In 1953, the Superintendent, Dr. Eichert, reported that in “A” Building there were 560 patients and four attendants in the evening and four in the day. In the Baltimore Sunpaper of June 1953, there was given a description of the “old ward for highly disturbed women”: “Here are truly the creatures of the dark. The sickest ones are kept in a room as forbidding as a dungeon, where they live in a state of odorous untidiness, many of them refusing to wear clothes.Twice a day a bucket and two cups are brought to the door, to give the inmates a drink. There are 78 patients here and 28 beds. These and other patients on the same floor – a total of 96 – have the use of three toilets, three wash basins and one tub. They cannot be bathed daily because it was explained, hot water is not available every day.”

In a letter to the Maryland Governor of 23 June 1952, the Chairman of the Mental Hygiene Board of Review asked:

“Why is less being done relatively to relieve the distressing overcrowding at Crownsville than at any of the other institutions or why this institution is allowed a patient per capita cost of $1085; an amount less than any of the other hospitals; fifty percent less than two of them…?”

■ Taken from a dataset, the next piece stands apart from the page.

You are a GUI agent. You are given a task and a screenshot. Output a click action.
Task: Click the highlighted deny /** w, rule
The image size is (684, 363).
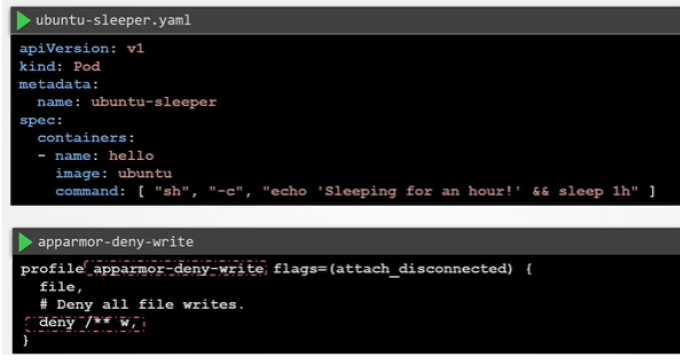click(x=85, y=323)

In a letter to a Johns Hopkins Hospital social worker of 3 Dec.,1956, Dr. Ralph Meng, the Crownsville Superintendent, expressed his concern that community agencies were not willing to accept their responsibilities in providing services to discharged Crownsville patients. He said:

“Just as a guess, I would think that about 40% of our patients could be handled without hospitalization if anybody made an effort to do so.”

Elsie Lacks (born Lucille Elsie Pleasant), second born and eldest daughter of Henrietta Lacks, who was the source of the famous HeLa cell line, was institutionalized here for epilepsy until she died in 1955 at the age of 15.[1]

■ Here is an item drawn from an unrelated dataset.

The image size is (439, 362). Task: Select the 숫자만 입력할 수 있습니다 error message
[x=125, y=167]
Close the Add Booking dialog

In 1964, the first African-American Superintendent, Dr. George Mck. Phillips, was appointed. Dr. Phillips established a day treatment program and a school mental health outreach program in addition to supporting the mental health clinics in Baltimore and the Southern Maryland Counties. Patients in Crownsville clinics were given free medication. There were established training programs in psychiatry, psychology, social work, dance therapy and pastoral counseling. Crownsville had an active foreign students’ program for those in medicine, social work and psychology. In the ten years prior to its closing, it hosted students from Israel, Ireland, Spain, Germany, Turkey and Chile. The Hospital also trained Spanish speaking therapists when that need was identified.

The hospital staff was well known for its outspoken resistance to the pressures to place patients in public shelters with the resulting “dumping” of patients onto the streets and into the jails. Improvements in psychiatric treatment, rigid admission policies and better funding of outpatient treatment and residential services resulted in the hospital’s census declining to 200 patients by the year 2000.

The hospital grounds became the central county site for many social, school and health programs and the hospital finally closed in July 2004. Those patients in need of further psychiatric hospitalization were transferred to two of Maryland’s remaining hospitals. Its original buildings are still standing and today portions of the campus are occupied by various tenants.

The site is also the location of Crownsville Hospital’s patient cemetery. This historic site was rededicated in 2004. Approximately 1,600 patients are buried in graves marked by numbers only, with the more recent having patient names.